The paper describes "some of the ongoing projects at Yahoo! Research Labs that involve recommender systems ... and solutions relevant to Yahoo's business."

The paper is too short to have much detail, but it does give some examples, including a content-based movie recommendation prototype that sounds vaguely similar to some stuff at IMDb.com and a more unusual project attempting to make music recommendations based on similarities in the raw audio streams. It also briefly discusses some more general questions, including the cold start problem and using content versus user behavior data.

The paper says that Yahoo plans to integrate recommendation technology into Yahoo Search and Overture, among other places. Personalized search and personalized advertising, coming to you soon from Yahoo.

3 comments:

Jeremy said...

Greg, you talk about a more unusual project attempting to make music recommendations based on similarities in the raw audio streams.

I would hardly call this unusual. Researchers have been doing this since at least 1997, if not earlier. Many of us organized the first music information retrieval conference back in 2000 (ISMIR), and it's been going strong, with hundreds of attendees, for the past 6 years.

Here is a list of papers through 2004, most dealing with content-based (rather than user-recommendation or user-tagging) based retrieval of music:

http://www.ismir.net/all-papers.html

And here are the papers from the 2005 conference:

http://ismir2005.ismir.net/papers.html

There is lots of interesting work out there that Yahoo and Google and others are only beginning to become aware of, even though it has been around for quite a while.

Greg Linden said...

Thanks, Jeremy, for the link to the conference papers. As you said, most of those papers are not about doing recommendations based on similarities in raw audio streams.

I don't think I claimed that Yahoo is the only one doing this. I did say that the technique is more unusual. In particular, I am not aware of any commercial systems using this technique. Do you know of any?

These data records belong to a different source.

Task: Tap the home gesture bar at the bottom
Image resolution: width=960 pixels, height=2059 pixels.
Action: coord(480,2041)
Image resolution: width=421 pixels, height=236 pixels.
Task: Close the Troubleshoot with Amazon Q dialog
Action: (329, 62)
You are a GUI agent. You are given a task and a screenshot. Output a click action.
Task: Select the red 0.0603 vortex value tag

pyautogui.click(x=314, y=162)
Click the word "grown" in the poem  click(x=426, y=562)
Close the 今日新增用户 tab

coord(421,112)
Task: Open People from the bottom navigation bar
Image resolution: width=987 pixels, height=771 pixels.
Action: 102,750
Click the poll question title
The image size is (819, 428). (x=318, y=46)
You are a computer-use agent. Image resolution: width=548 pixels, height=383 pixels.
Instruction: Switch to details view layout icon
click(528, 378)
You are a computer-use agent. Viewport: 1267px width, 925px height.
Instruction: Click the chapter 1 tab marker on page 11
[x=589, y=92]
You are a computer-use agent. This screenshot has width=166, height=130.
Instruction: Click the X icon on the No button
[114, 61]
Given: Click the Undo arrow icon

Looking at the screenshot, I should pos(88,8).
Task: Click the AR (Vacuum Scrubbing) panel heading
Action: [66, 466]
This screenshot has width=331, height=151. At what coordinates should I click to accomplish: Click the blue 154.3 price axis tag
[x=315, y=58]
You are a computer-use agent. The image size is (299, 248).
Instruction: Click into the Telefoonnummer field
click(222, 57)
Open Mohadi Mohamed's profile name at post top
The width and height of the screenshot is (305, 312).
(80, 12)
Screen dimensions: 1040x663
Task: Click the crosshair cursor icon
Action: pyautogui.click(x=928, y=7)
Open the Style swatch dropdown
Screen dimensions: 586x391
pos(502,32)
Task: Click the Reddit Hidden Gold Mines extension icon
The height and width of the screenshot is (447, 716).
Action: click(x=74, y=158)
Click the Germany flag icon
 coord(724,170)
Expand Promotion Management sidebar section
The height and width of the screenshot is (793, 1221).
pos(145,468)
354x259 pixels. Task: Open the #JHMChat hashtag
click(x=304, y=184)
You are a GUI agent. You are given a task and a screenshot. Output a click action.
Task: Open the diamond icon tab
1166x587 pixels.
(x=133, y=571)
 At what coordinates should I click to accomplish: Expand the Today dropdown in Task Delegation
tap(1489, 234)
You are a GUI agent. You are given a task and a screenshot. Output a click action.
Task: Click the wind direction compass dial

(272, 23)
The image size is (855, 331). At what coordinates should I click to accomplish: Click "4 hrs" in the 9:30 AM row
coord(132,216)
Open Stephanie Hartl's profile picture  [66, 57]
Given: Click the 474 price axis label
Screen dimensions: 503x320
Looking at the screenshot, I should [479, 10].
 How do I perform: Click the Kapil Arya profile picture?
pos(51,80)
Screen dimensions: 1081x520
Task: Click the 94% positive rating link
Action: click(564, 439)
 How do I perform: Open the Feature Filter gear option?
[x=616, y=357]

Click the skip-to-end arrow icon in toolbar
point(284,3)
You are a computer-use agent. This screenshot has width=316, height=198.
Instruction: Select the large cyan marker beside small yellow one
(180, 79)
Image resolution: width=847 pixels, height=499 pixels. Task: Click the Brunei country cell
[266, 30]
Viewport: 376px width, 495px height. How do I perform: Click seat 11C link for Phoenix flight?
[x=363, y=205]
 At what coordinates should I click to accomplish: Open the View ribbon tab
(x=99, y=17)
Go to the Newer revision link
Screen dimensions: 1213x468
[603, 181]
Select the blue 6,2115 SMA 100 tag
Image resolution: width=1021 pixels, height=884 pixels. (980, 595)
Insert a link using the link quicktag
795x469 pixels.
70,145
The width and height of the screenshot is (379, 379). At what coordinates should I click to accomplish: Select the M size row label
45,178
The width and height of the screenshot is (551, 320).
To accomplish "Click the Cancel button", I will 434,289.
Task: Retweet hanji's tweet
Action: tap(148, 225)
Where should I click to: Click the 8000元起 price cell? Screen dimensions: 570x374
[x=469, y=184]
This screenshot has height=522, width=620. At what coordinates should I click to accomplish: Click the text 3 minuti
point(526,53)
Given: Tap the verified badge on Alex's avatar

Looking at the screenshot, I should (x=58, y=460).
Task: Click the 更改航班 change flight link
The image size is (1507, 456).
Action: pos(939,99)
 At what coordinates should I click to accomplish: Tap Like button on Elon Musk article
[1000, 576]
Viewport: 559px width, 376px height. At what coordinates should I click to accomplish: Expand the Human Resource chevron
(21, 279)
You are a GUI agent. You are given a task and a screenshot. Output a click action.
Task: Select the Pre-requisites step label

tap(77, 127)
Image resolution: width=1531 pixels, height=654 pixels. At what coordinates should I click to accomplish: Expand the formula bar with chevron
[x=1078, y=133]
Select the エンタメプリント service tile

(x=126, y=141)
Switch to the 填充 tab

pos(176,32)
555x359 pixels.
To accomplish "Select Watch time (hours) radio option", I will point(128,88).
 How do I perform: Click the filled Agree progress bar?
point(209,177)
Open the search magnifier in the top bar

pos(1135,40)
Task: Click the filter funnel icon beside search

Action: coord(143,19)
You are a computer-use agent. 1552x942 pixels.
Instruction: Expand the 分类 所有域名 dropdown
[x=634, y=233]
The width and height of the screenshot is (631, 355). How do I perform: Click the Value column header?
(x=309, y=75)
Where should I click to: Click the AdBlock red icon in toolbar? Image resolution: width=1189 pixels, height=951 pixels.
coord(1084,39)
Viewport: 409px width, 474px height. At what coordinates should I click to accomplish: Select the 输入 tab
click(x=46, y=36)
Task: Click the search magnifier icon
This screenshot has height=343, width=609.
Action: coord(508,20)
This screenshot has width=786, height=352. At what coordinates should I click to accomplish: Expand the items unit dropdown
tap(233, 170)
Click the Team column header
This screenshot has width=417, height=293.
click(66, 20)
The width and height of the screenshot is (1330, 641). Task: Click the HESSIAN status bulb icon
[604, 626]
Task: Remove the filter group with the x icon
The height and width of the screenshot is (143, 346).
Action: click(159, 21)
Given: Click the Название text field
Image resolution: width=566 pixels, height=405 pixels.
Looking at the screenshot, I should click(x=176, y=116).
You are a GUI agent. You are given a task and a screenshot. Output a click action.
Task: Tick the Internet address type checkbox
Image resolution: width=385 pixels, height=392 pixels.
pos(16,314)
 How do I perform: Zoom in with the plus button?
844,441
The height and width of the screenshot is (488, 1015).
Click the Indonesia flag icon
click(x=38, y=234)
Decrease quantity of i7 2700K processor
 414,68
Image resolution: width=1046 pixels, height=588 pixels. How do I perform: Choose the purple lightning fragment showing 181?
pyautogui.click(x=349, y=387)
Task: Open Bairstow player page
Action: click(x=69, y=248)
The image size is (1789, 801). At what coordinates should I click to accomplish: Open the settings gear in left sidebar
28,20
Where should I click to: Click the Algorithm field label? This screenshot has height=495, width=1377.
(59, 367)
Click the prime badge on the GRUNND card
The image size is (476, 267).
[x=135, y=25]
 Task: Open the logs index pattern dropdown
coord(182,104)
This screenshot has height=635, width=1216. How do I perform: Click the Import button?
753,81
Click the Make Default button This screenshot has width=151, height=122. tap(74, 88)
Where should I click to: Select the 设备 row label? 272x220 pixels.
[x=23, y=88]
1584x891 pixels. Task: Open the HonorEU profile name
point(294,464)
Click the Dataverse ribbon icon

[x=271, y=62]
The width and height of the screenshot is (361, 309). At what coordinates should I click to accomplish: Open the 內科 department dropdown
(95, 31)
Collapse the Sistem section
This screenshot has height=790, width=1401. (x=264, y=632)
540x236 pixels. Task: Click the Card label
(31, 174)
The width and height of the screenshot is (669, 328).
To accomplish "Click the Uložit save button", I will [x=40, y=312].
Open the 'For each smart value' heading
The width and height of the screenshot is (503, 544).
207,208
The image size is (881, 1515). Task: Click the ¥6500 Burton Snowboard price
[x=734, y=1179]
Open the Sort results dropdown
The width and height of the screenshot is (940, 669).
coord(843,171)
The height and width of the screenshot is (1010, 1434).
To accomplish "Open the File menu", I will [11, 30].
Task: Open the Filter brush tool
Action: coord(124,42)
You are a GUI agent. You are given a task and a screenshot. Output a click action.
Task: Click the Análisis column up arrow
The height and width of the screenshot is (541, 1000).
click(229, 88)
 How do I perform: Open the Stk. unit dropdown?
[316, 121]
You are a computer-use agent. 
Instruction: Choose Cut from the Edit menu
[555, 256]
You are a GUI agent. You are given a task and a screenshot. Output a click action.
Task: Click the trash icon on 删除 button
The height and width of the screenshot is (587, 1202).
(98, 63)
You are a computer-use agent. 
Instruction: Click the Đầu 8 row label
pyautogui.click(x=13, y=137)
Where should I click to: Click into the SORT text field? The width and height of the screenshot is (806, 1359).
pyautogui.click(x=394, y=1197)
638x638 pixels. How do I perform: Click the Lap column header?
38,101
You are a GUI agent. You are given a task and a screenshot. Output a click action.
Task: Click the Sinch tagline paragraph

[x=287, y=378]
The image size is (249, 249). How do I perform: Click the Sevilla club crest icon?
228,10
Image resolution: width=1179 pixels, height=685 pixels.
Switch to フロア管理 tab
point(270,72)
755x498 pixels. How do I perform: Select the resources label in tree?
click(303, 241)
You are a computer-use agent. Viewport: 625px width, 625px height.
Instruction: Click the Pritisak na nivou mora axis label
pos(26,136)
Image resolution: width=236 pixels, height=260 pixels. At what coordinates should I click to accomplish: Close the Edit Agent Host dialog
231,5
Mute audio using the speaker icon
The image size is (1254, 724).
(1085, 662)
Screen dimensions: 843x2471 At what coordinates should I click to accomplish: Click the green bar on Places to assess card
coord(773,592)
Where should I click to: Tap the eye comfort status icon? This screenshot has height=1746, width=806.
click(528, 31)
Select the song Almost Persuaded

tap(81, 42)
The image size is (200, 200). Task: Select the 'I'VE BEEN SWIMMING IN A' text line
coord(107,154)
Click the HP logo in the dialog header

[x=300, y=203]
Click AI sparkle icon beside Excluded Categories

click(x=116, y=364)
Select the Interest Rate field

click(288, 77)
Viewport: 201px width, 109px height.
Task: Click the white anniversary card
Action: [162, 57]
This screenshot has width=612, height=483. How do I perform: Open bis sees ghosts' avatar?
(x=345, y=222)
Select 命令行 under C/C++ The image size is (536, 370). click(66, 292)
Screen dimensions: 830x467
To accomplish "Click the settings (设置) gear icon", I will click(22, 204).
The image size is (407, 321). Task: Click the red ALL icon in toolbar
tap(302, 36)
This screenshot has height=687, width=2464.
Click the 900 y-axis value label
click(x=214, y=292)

There's a difference between interesting work in a research lab and a deployed commercial system that works for millions of users. If you are suggesting that Yahoo and Google merely need to be aware of the existing research literature to have a viable product, I think you're underestimating the amount of work left to be done.

Jeremy said...

Greg,

No, no, what I said was most of the papers are about doing recommendations based on similarities in raw audio streams. Most of the work is about automatically extracting semantic information from the raw audio, such as tempo/beat, rhythm and rhythmic structure, melody, harmony and harmonic structure, timbre (loosely: instrumentation), and so on, and using that information to develop robust content-based music similarity measures.

And similarity measures are at the heart of any content-based recommendation system.

There is one company I know of that is a commercial application of systems of this nature: Pandora.

Over the past 6 years they've paid dozens of trained musicians to go through hundreds of thousands of songs, manually labeling the musical attributes of each song, everything from tempo and rhythm to the amount of "breathiness" and "vibrato" in a singer's voice.

The recommendation system itself is quite simple, and scalable: nearest-neighbor in this semantic feature space.

They do not count the popularity of the song when calculating the similarity. They do not see how many of your "buddies" have it on their playlist when calculating the similarity. They base their recommendation purely on the musical content of the song.

Yes, at this point, their features are manually extracted, rather than automatically (the latter approach tends to be favored in academia). But the system is still a working system, which streams hundreds of thousands of songs in real time, to however many users they currently have.

Even better, Pandora is 100% DMCA compliant. No Google Library Scan issues here. And it's either ad-supported or $36/year subscription based. Either way, quite cheap to me, the user.

Another recently-introduced system comes from Gracenote (CDDB). I've not had a chance to play around with their DSP (digital signal processing, i.e. "content") based recommendations, yet. But Gracenote is definitely a company with millions of users.

I know of three others startups from the ISMIR community that are currently in stealth mode. So stealthy that I do not know their exact approaches. But by looking at what they've published over the past few years, one gets the idea that content-based similarity is central in the scheme. So, like said, there is a lot of interesting work out there that the major search engines are only beginning to become aware of.

I didn't mean to imply that you'd said Yahoo was the only one working on this problem. I guess I just feel like the majors are moving reaaally slowly on this.